• Challenge 1: In the entries, take the lines from the one containing "The image size is (1531, 2165)." through the one containing "(907, 790).", both included. Write them as a JSON list of strings with one string per line, omit blank lines, and leave out the pictures.

Who are the current descendants of the Abney-Hastings family? In 2003, when the documentary was produced, the family was living in Jerilderie in the Murrumbidgee region of New South Wales, 670km south-west of Sydney. The head of the family at that time was sixty-two-year-old Michael Hastings. As the documentary shows, Michael Hastings had all along been generally aware of his family’s ties to the Plantagenets. He was also well aware of his family’s historical title. The Scottish Peerage had in 1633 bestowed upon his ancestors the title, Earl of Loudoun, and Michael Hastings was the fourteenth Earl of Loudoun. But Michael Hastings was a regular Australian family man, hard-working and unpretentious, and this ancestry and title played no real part in his life.
He had been born in England in 1942 and, after travelling to Australia as a teenager in 1960, had married an Australian, Noelene McCormick. They had settled in Jerilderie in 1969 and had gone on to have five children. On the day of the visit of the BBC team in 2003, Michael Hastings had been contacted in advance by the compere of the programme, Tony Robinson, who had phoned him from England to ask whether he could come with a camera crew. But in that phone call, Tony Robinson had said only that he wanted to talk to him about his Plantagenet ancestry generally. The cameras are rolling, then, when in their kitchen and living room Michael Hastings and his adult daughters are informed that because of an affair that their maternal ancestor Cecily had with an archer of the royal garrison in 1441, they are in fact the rightful royal family (the documentary is easily accessible online).

• Data supplied:

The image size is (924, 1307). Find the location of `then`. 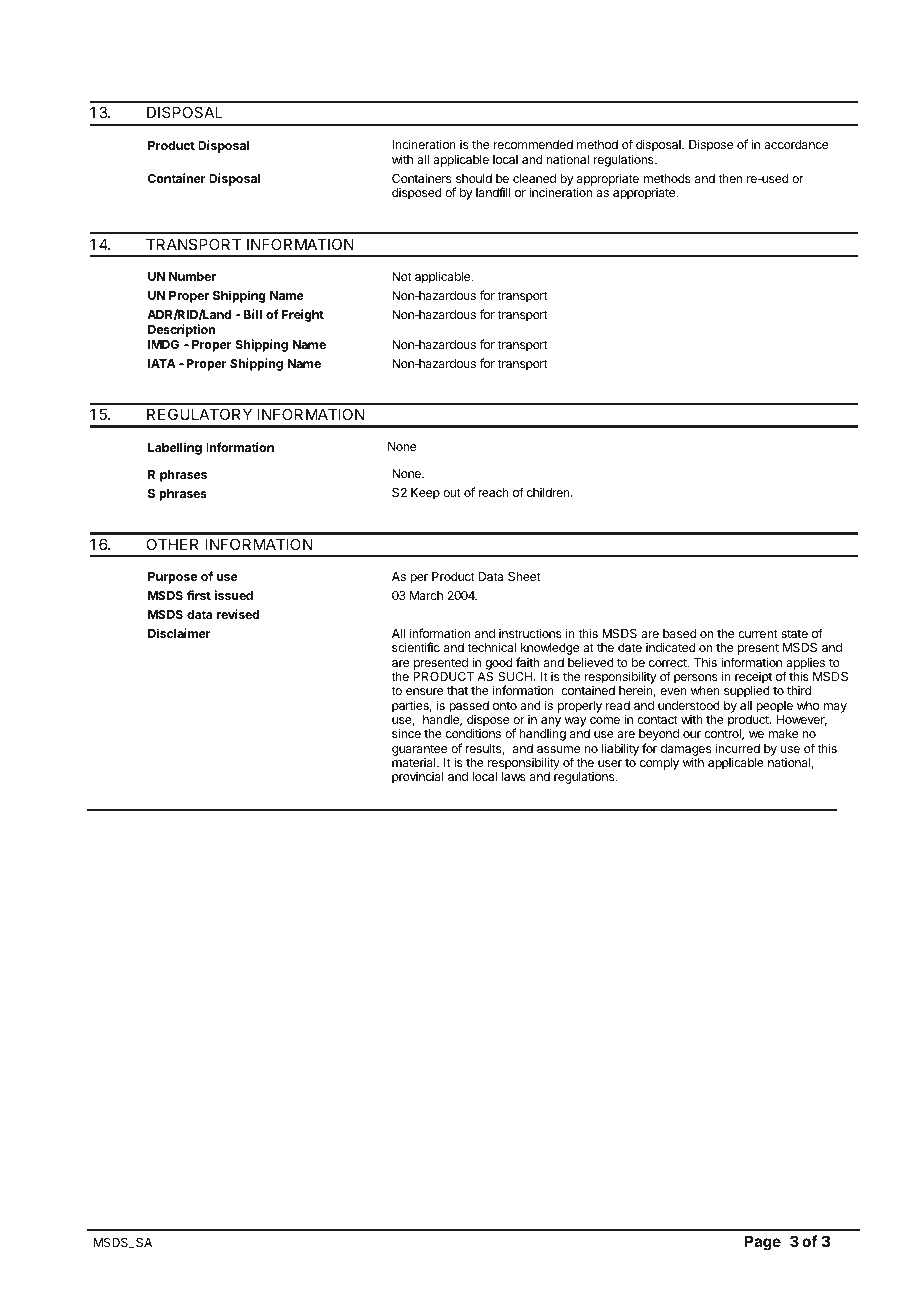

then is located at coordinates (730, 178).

* * *

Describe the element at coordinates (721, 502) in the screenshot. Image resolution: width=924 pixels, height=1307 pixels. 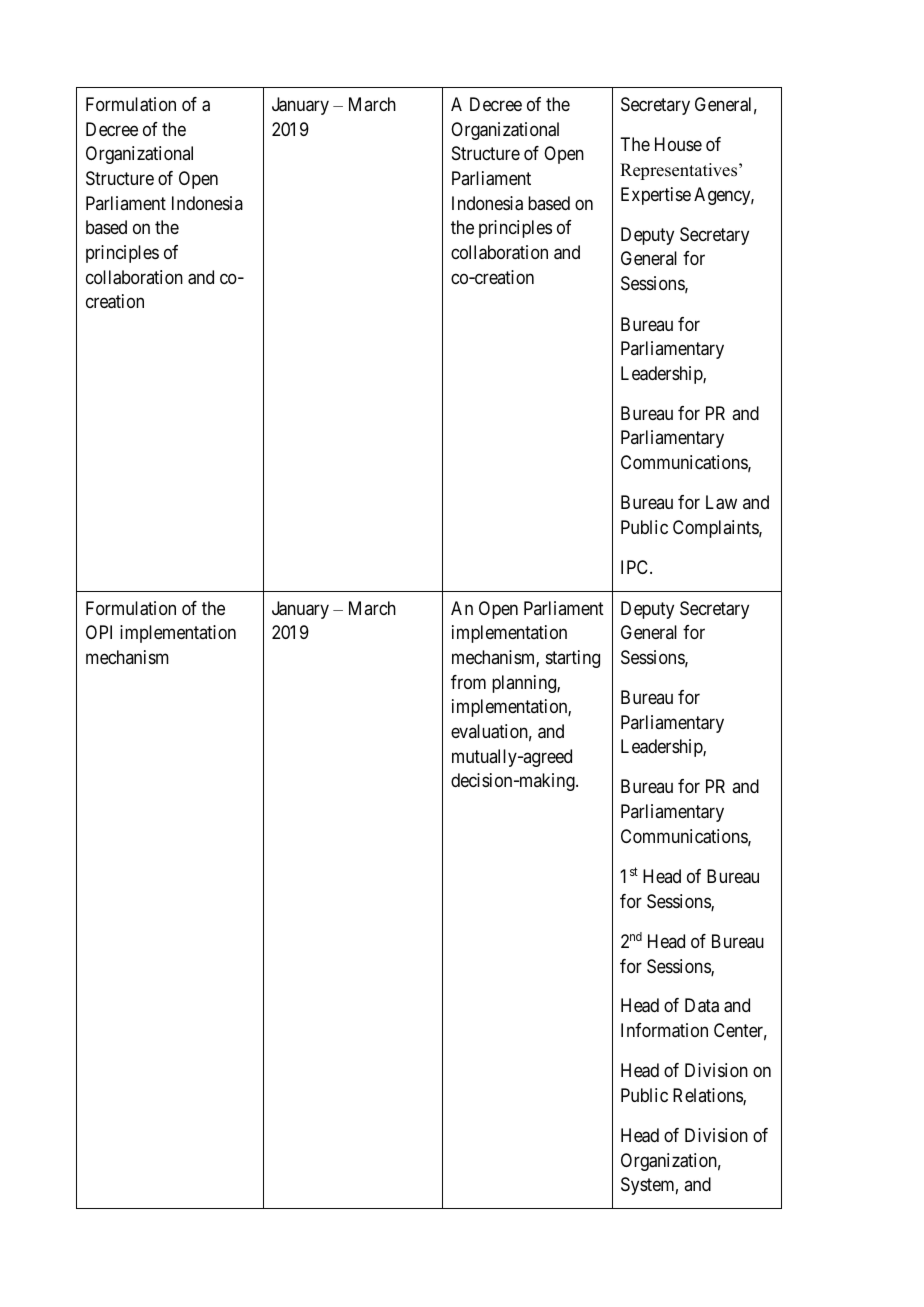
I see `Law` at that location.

==

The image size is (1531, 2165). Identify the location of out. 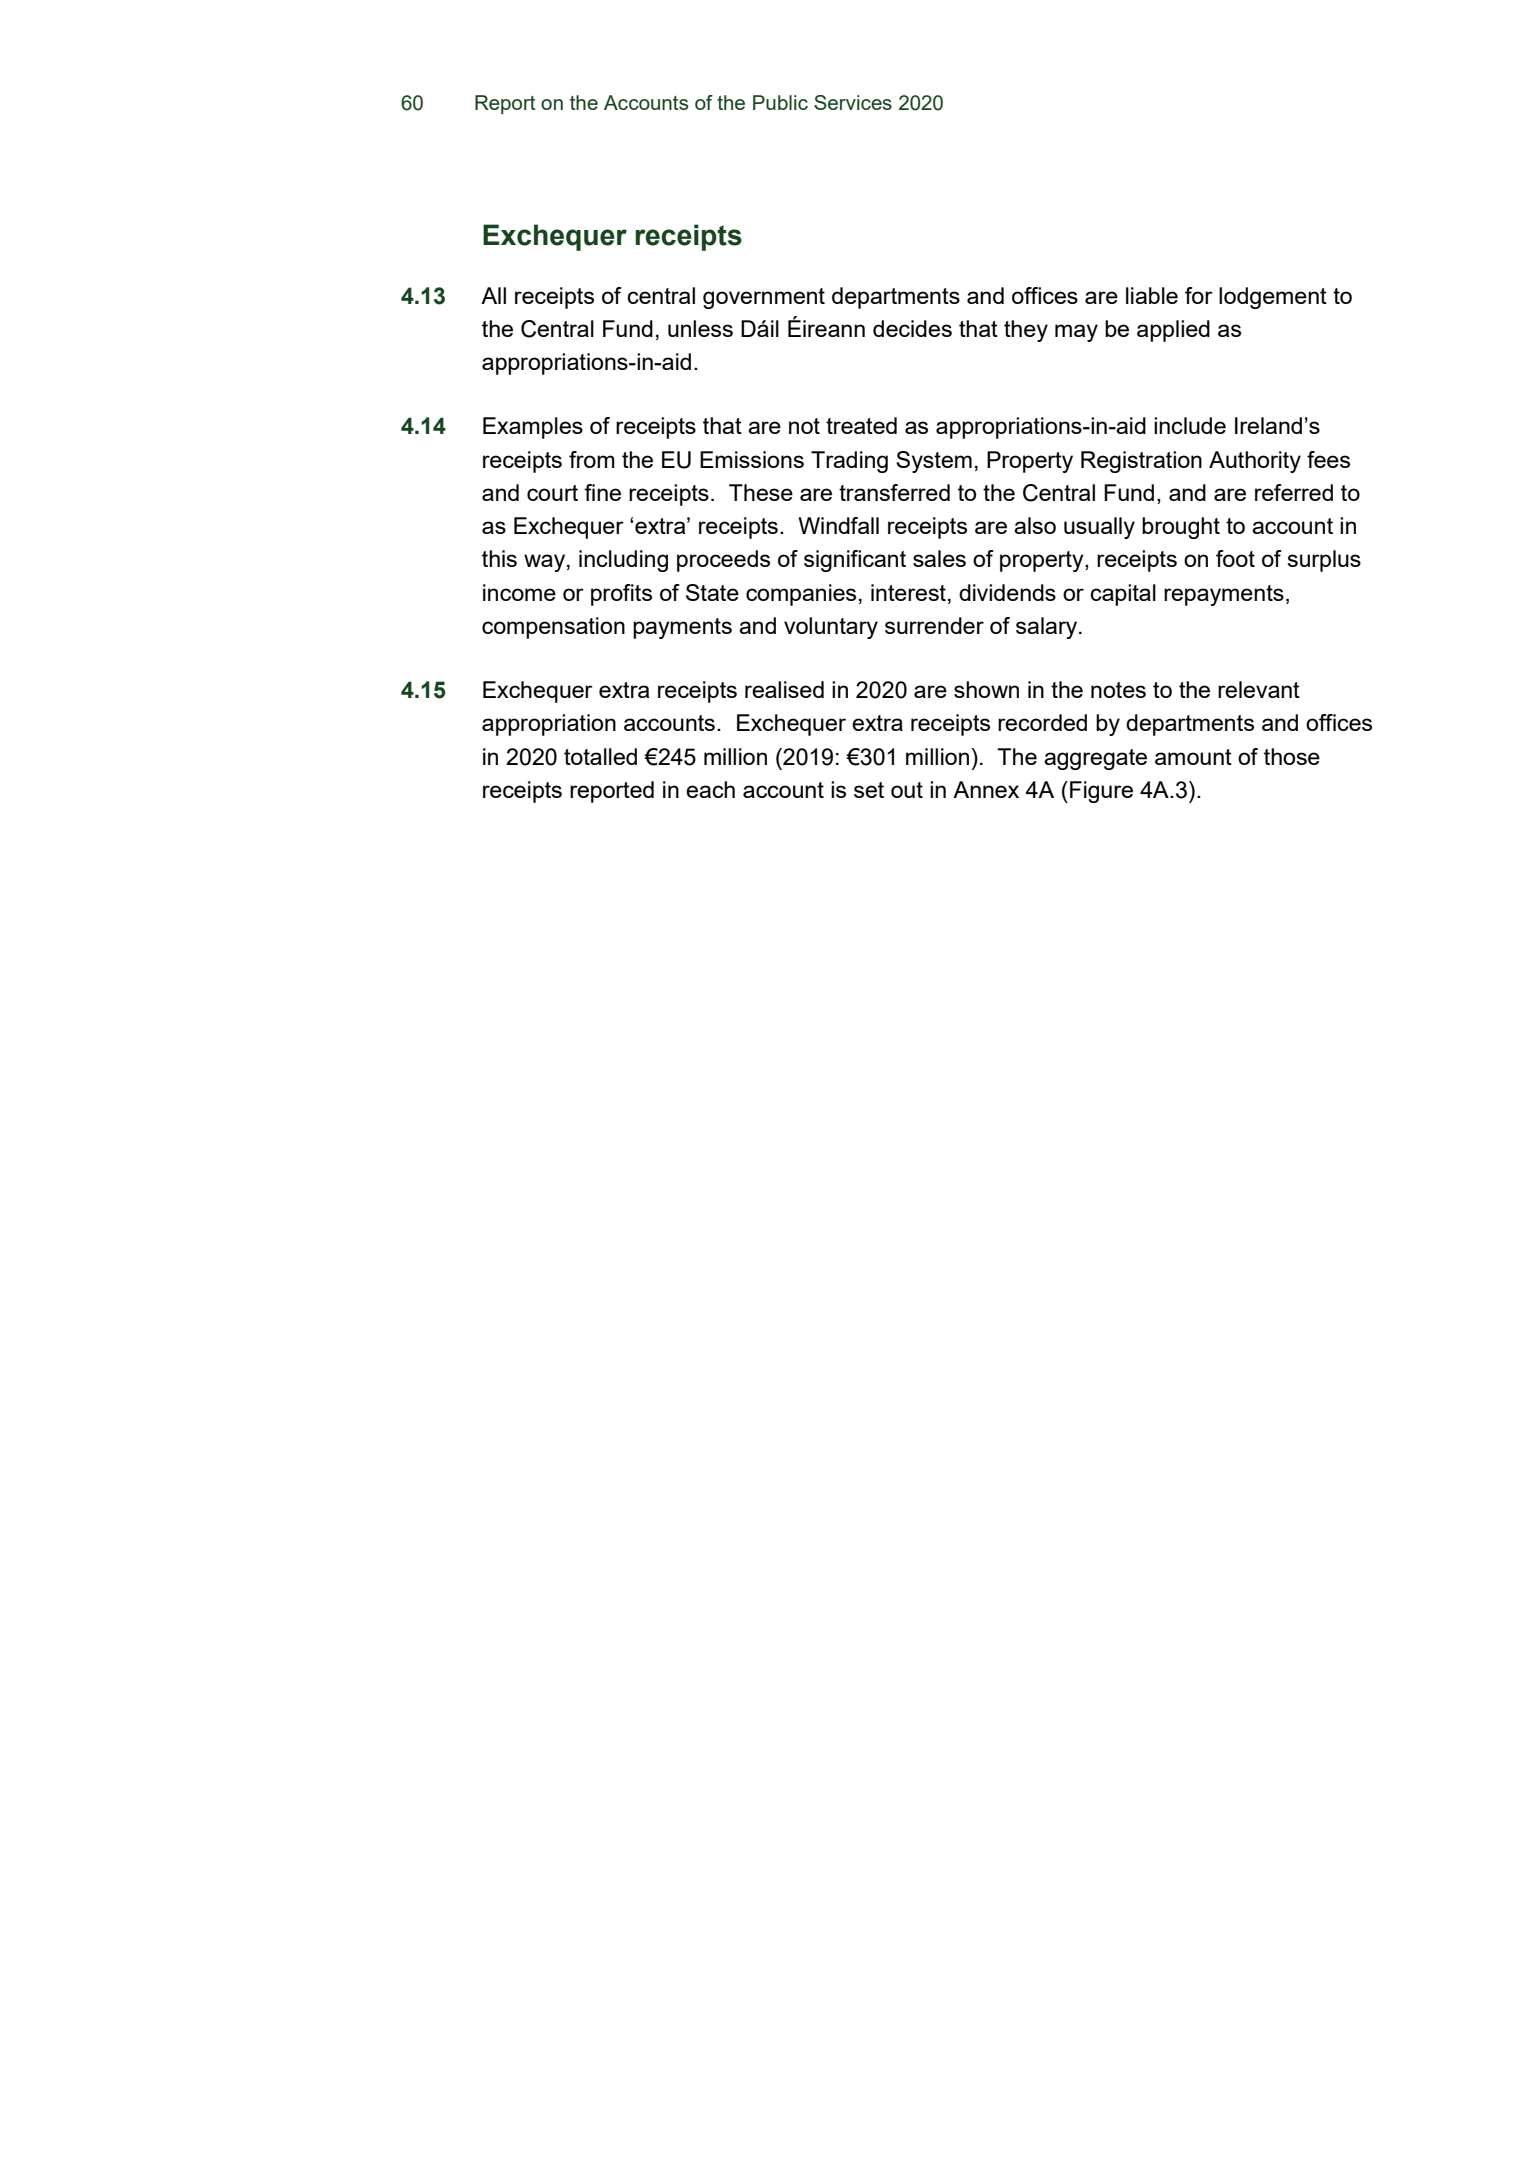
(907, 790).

• Challenge 2: Translate this sentence from the passage on the Abney-Hastings family into Spanish: "They had settled in Jerilderie in 1969 and had gone on to have five children."

• Answer 1:
[
  "The image size is (1531, 2165). Identify the location of out. ",
  "(907, 790)."
]

• Answer 2: Se habían establecido en Jerilderie en 1969 y habían llegado a tener cinco hijos.